Opium production in Afghanistan has risen every year since US and Afghan forces ended Taliban rule in 2001, despite millions of dollars spent on trying to eradicate crops, encouraging farmers to plant something else and in bringing traffickers to book.
"We talk about those who are not behind bars, but who should be," the head of the UN Office on Drugs and Crime (UNODC) in Afghanistan, Christina Oguz, told a news conference. "They are the people who have committed crimes of corruption or who are the brains and profiteers behind trafficking networks.
"They are people with power and people with powerful friends who can use their mobile phones to release a suspect from detention without a fair trial," she said.

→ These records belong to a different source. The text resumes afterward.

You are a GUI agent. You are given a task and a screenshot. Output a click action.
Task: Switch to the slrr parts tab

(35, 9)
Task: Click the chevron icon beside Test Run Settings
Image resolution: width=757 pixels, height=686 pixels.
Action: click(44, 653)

The US government's former point man in the fight against the heroin trade in Afghanistan accused Afghan President Hamid Karzai in an article published on Sunday of obstructing counter-narcotics efforts and protecting drug lords.

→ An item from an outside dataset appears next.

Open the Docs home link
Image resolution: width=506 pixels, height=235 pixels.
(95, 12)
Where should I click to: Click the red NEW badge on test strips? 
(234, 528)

Karzai strongly denies the charge.
Vicious cycle
Opium is worth some $3 billion (Dh11 billion) a year to the Afghan economy, locking the country into a vicious circle where drug money helps fund the Taliban insurgency, fuels official corruption, both of which weaken government control over parts of the country which are then free to produce more opium.
"It is very dangerous for any society if people believe strongly ... the government is corrupt," said Oguz.